Records from a data source
>>>

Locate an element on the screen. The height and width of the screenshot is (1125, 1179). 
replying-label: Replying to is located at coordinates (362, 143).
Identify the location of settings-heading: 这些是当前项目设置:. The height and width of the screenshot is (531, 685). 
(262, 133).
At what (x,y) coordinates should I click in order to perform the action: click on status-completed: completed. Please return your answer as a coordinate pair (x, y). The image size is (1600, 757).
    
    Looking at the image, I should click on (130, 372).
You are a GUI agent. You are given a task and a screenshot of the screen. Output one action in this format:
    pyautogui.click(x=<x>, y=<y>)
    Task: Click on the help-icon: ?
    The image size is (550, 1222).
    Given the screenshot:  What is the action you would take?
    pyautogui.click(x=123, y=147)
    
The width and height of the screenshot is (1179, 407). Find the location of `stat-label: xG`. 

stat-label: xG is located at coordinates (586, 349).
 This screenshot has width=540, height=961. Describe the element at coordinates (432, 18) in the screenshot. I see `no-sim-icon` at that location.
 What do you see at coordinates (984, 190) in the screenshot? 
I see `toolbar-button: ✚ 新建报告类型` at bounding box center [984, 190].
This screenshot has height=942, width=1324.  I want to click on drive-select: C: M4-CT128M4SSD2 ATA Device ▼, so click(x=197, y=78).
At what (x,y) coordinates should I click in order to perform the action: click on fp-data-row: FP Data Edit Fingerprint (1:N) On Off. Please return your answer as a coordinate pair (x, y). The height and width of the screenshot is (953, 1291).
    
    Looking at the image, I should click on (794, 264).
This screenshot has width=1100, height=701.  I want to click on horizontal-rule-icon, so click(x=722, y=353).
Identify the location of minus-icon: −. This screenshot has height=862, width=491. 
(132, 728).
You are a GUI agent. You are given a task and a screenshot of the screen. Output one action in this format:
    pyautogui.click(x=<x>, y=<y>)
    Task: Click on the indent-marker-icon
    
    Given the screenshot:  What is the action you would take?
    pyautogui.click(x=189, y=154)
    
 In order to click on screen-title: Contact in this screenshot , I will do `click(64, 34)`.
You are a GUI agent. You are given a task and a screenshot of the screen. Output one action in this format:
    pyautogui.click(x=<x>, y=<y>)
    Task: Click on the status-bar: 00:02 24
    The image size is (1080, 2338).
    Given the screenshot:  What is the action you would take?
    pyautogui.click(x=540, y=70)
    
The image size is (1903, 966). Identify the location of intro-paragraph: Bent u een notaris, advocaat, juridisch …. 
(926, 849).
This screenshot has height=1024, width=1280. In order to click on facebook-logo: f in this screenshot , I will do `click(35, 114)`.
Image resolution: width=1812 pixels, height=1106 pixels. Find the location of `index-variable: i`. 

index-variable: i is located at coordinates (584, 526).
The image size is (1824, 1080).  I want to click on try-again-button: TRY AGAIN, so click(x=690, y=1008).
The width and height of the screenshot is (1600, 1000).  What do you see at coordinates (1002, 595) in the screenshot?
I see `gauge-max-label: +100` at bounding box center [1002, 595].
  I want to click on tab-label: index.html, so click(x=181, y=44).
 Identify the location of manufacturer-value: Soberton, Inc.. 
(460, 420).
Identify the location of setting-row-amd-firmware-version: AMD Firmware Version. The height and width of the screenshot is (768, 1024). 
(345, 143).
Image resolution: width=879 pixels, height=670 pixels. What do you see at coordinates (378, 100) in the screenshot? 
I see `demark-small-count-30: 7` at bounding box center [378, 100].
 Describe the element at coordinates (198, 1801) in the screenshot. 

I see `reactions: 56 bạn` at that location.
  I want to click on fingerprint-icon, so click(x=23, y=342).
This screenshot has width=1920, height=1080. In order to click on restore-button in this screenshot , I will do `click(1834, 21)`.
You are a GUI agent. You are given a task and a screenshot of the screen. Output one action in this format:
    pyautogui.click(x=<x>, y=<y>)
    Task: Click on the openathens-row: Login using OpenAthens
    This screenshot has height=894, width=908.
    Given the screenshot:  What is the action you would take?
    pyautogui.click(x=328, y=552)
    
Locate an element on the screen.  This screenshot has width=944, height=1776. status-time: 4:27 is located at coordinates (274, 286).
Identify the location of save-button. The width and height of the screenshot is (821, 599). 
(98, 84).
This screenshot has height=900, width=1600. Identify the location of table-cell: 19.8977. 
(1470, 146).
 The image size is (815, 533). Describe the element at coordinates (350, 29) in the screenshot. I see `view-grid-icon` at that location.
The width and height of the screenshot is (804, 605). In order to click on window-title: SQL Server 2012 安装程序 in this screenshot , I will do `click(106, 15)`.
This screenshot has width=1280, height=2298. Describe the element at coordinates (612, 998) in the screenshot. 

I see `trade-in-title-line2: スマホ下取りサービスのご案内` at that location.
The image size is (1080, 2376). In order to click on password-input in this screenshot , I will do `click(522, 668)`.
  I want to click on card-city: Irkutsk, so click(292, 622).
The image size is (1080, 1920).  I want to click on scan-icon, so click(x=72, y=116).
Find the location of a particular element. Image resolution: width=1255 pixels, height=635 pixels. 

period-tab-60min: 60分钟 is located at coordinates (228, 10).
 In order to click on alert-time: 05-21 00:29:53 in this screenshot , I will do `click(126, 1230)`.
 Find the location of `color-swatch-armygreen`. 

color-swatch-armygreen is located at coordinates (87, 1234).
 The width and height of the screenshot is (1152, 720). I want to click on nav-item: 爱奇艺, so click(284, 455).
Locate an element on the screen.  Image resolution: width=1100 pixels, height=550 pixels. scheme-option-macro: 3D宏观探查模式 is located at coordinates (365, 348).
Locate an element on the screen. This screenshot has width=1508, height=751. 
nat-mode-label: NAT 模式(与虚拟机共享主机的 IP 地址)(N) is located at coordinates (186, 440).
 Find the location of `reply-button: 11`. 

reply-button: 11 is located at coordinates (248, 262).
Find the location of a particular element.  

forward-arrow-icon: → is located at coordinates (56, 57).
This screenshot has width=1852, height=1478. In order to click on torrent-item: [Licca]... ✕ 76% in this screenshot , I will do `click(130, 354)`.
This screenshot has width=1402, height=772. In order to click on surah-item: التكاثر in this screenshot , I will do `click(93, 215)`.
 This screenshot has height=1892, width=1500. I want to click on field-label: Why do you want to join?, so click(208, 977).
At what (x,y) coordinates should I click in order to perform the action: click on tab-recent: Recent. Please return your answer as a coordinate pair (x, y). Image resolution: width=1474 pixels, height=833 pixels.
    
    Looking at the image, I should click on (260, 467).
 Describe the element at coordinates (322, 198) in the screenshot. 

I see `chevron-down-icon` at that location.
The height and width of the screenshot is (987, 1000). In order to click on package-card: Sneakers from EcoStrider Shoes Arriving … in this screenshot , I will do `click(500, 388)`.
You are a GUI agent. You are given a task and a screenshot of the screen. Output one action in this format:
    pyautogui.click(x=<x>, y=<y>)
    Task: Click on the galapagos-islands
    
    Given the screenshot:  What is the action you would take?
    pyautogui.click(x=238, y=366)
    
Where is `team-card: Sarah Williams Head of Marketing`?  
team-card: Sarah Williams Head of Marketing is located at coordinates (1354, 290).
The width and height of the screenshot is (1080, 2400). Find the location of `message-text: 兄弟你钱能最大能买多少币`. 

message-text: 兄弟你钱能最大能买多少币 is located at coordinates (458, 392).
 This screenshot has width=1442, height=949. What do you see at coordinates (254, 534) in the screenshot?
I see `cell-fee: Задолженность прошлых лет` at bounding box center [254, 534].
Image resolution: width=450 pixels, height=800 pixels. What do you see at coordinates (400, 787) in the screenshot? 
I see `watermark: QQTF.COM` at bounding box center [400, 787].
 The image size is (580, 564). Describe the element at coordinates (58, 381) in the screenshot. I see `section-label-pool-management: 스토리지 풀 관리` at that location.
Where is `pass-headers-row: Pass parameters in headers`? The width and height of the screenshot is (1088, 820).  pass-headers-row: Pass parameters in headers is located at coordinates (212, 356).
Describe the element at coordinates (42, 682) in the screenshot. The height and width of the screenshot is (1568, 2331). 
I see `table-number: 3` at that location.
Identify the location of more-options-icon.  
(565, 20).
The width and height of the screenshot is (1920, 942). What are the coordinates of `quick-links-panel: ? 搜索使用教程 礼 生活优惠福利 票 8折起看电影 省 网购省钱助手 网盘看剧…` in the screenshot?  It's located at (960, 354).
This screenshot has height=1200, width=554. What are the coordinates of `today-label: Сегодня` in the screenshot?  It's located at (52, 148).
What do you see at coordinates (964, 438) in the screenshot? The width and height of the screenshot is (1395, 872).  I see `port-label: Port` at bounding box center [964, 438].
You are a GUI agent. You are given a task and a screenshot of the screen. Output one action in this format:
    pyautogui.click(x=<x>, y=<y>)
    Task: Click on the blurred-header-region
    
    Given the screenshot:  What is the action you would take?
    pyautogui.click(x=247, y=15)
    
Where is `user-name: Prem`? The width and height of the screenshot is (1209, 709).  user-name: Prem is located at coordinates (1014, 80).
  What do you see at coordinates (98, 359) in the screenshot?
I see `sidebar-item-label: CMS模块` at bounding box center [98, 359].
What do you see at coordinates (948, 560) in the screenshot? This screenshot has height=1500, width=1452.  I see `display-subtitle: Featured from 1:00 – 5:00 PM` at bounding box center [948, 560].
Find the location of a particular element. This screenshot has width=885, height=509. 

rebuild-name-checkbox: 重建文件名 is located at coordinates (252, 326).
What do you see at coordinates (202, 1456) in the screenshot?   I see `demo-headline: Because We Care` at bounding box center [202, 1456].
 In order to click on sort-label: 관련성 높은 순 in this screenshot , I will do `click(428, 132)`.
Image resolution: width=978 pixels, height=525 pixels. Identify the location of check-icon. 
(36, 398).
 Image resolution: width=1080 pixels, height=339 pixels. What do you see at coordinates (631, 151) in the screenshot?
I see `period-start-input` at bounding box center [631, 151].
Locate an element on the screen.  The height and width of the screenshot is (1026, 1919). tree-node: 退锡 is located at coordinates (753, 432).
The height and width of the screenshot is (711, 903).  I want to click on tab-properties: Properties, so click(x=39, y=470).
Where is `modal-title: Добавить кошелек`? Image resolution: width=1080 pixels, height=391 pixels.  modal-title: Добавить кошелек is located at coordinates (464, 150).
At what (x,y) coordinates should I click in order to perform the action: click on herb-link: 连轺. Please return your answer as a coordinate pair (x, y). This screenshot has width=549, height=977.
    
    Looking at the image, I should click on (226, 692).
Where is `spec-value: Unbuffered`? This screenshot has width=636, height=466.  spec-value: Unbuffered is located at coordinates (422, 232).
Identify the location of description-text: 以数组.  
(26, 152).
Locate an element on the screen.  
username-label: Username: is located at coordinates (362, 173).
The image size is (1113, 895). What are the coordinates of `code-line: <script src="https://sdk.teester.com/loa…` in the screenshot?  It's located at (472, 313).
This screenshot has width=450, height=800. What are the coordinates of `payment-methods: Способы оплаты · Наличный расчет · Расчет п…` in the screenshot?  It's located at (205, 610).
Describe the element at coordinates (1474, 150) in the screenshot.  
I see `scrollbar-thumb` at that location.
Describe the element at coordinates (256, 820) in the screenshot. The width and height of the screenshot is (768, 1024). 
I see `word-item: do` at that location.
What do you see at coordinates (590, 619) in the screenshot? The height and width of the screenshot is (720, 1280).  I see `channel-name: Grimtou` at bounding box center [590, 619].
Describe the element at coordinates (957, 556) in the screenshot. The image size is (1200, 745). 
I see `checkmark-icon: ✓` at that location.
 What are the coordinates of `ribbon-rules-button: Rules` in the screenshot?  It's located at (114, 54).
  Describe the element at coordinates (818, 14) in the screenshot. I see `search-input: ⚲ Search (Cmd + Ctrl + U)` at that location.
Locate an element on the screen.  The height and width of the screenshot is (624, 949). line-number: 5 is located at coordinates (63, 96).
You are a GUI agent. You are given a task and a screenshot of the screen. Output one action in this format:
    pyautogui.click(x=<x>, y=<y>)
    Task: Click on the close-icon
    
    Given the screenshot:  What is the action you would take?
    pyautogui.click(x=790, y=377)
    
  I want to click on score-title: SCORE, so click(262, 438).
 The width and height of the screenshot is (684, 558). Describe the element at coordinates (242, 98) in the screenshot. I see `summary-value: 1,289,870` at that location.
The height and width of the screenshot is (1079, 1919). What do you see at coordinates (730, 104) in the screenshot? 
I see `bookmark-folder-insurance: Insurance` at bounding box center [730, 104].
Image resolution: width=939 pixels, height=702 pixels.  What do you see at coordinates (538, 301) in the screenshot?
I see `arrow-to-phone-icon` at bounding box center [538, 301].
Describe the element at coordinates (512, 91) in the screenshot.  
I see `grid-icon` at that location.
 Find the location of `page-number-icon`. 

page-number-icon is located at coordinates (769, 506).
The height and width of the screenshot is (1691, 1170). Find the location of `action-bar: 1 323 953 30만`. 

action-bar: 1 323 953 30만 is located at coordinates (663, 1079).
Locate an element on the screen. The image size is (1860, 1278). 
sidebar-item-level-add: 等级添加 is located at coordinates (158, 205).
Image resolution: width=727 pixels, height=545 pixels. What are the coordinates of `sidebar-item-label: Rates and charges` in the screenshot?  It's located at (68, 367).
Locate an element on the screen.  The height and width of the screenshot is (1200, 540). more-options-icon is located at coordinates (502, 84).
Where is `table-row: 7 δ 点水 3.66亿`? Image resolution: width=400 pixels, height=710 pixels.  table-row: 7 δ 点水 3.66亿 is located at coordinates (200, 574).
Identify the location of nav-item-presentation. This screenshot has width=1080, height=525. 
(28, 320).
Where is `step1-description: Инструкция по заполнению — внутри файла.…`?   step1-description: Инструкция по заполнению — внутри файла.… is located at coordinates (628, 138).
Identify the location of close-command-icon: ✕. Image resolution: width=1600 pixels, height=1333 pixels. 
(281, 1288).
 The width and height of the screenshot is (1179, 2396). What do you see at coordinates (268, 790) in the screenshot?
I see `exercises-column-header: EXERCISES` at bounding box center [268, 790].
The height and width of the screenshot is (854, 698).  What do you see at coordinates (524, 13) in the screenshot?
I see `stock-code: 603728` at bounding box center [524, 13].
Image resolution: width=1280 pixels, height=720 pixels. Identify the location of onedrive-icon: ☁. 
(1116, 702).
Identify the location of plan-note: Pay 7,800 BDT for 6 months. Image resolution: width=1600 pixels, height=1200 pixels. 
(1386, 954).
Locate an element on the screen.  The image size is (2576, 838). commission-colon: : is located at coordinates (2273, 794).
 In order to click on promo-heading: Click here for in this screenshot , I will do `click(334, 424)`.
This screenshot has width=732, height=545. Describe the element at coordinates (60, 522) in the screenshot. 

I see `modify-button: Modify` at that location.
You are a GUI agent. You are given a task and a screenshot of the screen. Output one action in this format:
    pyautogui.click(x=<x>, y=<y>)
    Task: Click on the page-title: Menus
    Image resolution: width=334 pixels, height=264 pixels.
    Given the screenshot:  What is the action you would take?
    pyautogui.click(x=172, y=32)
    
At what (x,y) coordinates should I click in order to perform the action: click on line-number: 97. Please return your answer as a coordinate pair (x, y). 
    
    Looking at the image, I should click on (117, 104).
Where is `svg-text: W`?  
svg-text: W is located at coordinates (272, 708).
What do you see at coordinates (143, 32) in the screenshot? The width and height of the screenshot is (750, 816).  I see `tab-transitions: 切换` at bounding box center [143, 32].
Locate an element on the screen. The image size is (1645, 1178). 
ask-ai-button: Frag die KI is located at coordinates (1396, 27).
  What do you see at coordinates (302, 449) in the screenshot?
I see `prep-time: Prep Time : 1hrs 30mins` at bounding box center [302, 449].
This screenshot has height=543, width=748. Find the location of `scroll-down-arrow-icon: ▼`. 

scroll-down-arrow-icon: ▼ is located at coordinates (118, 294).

<<<

WHAT YOU WILL DO:
Please reproduce the data word for word, starting at its first line and ending with the line that contains "center [984, 190].".

EXERCISE SOLUTION:
Locate an element on the screen. The height and width of the screenshot is (1125, 1179). 
replying-label: Replying to is located at coordinates (362, 143).
Identify the location of settings-heading: 这些是当前项目设置:. The height and width of the screenshot is (531, 685). 
(262, 133).
At what (x,y) coordinates should I click in order to perform the action: click on status-completed: completed. Please return your answer as a coordinate pair (x, y). The image size is (1600, 757).
    
    Looking at the image, I should click on (130, 372).
You are a GUI agent. You are given a task and a screenshot of the screen. Output one action in this format:
    pyautogui.click(x=<x>, y=<y>)
    Task: Click on the help-icon: ?
    The image size is (550, 1222).
    Given the screenshot:  What is the action you would take?
    pyautogui.click(x=123, y=147)
    
The width and height of the screenshot is (1179, 407). Find the location of `stat-label: xG`. 

stat-label: xG is located at coordinates (586, 349).
 This screenshot has width=540, height=961. Describe the element at coordinates (432, 18) in the screenshot. I see `no-sim-icon` at that location.
 What do you see at coordinates (984, 190) in the screenshot? 
I see `toolbar-button: ✚ 新建报告类型` at bounding box center [984, 190].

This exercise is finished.